Yes, says Georgieva, we need to “scale up public investment in health care to protect the most vulnerable and minimize the risks from future epidemics. It also means strengthening social safety nets; expanding access to quality education, clean water, and sanitation; and investing in climate-smart infrastructure. Some countries could also expand access to high-quality childcare, which can boost female labor force participation and long-term growth.” But how is that to be done? Well, by “improving the efficiency of spending and to mobilize higher public revenue…through “tax reform: for example, by raising the top rate of income tax” and “there should be a concerted effort to combat illicit flows and close tax loopholes, both domestically and internationally.” But no takeover of the big tax-avoiding multi-nationals, of course.
Georgieva says we need “more investment in education—not just spending more on schools and distance-learning capacity, but also improving the quality of education and the access to life-long learning and re-skilling.” But how is that to be achieved without massive increases in public spending and the ending of subsidies to private education for the rich?
Georgieva says we need to “harness of the power of financial technology” for everybody. She means banking mostly. But technology can also be applied to ensuring everybody has access to the internet free at the point of use. How is that to be achieved, without public ownership of the major telecoms and social media companies, as well as the banks themselves?
The leader of the IMF talked about world coordination of this resetting of the economy. But such coordination has been sadly lacking in dealing with the pandemic. That’s because it depends on national governments tied to the interests of their own capitalist sectors and because coordination has depended on the market, not on social need.
Big capital is getting ready to try and ‘return to normal’ by boosting the profitability of capital by sackings, lowering wages and introducing robots and automation to replace living labour. But any resetting of the world economy cannot be achieved by ‘returning to normal’ ie with private profit as the driver of investment, production, employment, health and protection of the planet.
What would a resetting of the economy based on social need involve? Here are a few suggestions.

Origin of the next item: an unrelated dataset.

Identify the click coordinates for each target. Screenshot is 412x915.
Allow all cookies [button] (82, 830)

We need a global plan for full employment, with jobs for all at a living wage. Pensions and benefits for those who cannot work must be raised to at least two-thirds of the average wage.
We need substantial public investment in infrastructure and public services like health, education, housing and communications. Such a re-direction of investment could soon establish much of these services as free at the point of use globally.

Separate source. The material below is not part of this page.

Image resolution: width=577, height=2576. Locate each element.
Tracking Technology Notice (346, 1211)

And it must be investment that is in harmony with nature and the planet. The fossil fuel industry must be phased out, just as the tobacco and military should be. The technology is there to do it, what is lacking is the economic and political power in the hands of democratic institutions rather than in big capital and its representatives, who prattle on about ‘inclusion’ and ‘sustainable growth’.
Yes, we must cancel the debts of the poorest countries exploited by the multl-nationals of the imperialist countries. Yes, we must end the tax havens for the rich and powerful. Yes, we must re-introduce proper progressive taxation (one of the first demands of the Communist Manifesto back in 1848) to reduce inequality.
But none of this will be possible without public ownership of the major financial institutions and multi-nationals so that the world can be planned through democratic organisations for social objectives, not for profit of the few owners of capital.
That’s what resetting the economy should mean.
(Michael Roberts works in the city of London as an economist.)